Empires in Ruins | Review in the pages of history

Empires in Ruins | Review in the pages of history

Empires in Ruins, after a long gestation, has finally been released in its full version. It is an indie from the software house Hammer and Ravens. Although located in Estonia, the development house boasts a large Italian participation, including Emiliano Pastorelli, Giulia Pellegrini and Alessio De Luca.

The title tries to mix two rather heterogeneous genres: the 4X and the tower defense. This is accompanied by the possibility of playing in both campaign and sandbox mode, as well as being able to dedicate oneself exclusively to the tower defense component.

Between 4X and Tower Defense

A first undeniable advantage of Empires in Ruins is the great care taken in the construction of the characters, through a humor perhaps not exactly subtle, but still effective and well assembled. The protagonist of the campaign, Sergeant Heimer - a foul-mouthed, acidic, disillusioned but not without values ​​- will be sent to the Western Marches to quell a revolt. It is a narrative incipit that will gradually delineate a Late Middle Ages invented in geography, but particularly plausible both in the play and in the story; certainly exaggerated for entertainment reasons, although never pushed to the point of cloying.

Personally, I always find narrative approaches within 4X very risky, while admitting that when you manage to find the right balance, the final product buys an appeal that is difficult to match. In this sense, Empires in Ruins rightly points to the Campaign in order to partially distinguish itself from the many (too many) high-level competitors, while trying to captivate users with an extravagantly hybrid choice of gameplay.

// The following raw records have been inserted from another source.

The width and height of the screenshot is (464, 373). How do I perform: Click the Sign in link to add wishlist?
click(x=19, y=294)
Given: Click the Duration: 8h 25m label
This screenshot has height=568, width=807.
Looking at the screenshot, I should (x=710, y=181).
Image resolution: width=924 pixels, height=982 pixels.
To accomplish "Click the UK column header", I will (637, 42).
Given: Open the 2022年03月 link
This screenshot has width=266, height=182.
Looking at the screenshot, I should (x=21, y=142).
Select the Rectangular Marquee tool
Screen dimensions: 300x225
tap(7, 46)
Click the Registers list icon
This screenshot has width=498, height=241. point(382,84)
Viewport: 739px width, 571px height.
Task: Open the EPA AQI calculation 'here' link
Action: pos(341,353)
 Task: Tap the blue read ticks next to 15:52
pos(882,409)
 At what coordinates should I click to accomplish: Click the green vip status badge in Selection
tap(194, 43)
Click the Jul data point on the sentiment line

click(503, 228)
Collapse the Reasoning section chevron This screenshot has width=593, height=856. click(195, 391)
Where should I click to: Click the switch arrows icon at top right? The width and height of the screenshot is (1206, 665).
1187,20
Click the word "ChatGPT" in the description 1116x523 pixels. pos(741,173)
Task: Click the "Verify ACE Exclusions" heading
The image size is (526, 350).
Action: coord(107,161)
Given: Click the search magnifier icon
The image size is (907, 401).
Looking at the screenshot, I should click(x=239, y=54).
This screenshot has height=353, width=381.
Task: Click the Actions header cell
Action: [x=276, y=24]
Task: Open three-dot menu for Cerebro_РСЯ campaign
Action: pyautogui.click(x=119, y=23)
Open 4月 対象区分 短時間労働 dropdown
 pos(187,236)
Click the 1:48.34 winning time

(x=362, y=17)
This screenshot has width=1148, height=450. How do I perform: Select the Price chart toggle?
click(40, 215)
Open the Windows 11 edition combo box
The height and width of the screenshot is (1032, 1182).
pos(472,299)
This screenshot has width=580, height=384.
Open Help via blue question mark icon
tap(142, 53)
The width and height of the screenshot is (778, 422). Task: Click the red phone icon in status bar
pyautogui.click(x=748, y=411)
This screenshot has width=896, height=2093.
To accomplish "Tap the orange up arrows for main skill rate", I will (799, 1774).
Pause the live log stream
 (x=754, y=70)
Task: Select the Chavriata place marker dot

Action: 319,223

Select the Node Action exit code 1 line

And here a map of the Western Marches opens up in front of the player, equipped with the various conquerable regions, the different values ​​and numbers necessary to manage elements such as natural resources, the happiness of the inhabitants, food, defense military, etc. Linked to this is the obvious need to construct military and civilian buildings, with a global view to maintaining control of the region. Objective not obvious, both for the standard course of the campaign and, above all, for the interesting random events that can hit (sometimes even very hard) during the rest of the game. The balance created by Hammer and Ravens would seem trivial to manage, especially in the first few minutes and at low difficulty. The bone, however, becomes very hard to gnaw, once in the middle of the gameplay and climbing with the difficulty of events and AI. Although the 4X side of Empires in Ruins is certainly not revolutionary or incredible, I appreciated the solidity of the experience, as well as the relative ease of learning the dynamics, which contrasts the aforementioned commitment necessary to keep one's territory moving forward. br>

Simple and functional

The salient point, at least as regards the novelty of the title, however, is the inclusion of the tower defense mode, a real replacement for the battles of the games à la Total War. Probably aware of the impossibility of introducing and competing with the amazing military re-enactments of SEGA and co., Empires in Ruins therefore prefers to involve the user within a real extra mode, during which to follow the trappings of each tower defense that respect yourself. It is useless to argue about how to face a phase of the game like this: just know that it is a well done, dynamic and fun segment. The real flaw, in the context of this daring experiment, is the lack of a real synergy between the two gameplay sectors, which rather than leaning on each other seem to compete for the attention of the user. In short, the feeling is that Empires in Ruins is a two-faced Janus rather than a perfectly mixed cocktail. However, it remains a flaw that can be easily overcome.

As far as the technical side of production is concerned, I am personally little interested in the “graphic designer”, especially in independent products, which often present intriguing ideas, penalized by not exactly tasty visual frameworks. Empires in Ruins is not in great danger in this regard, certainly not being ugly to behold. However, a deliberately low and raw approach is flanked by objectively uninspired models, especially in the graphic interface, which at times leaves an unpleasant cheap aftertaste. I believe these defects are the sign of a very demanding development path, which has tried to offer a complete video game in every respect, succeeding on the whole but having to come to some compromise. As for the music (on which Hammer and Ravens works particularly well) I would like to point out some pieces pleasantly inspired by the folk of northern Europe and which blend well with the mood of the opera.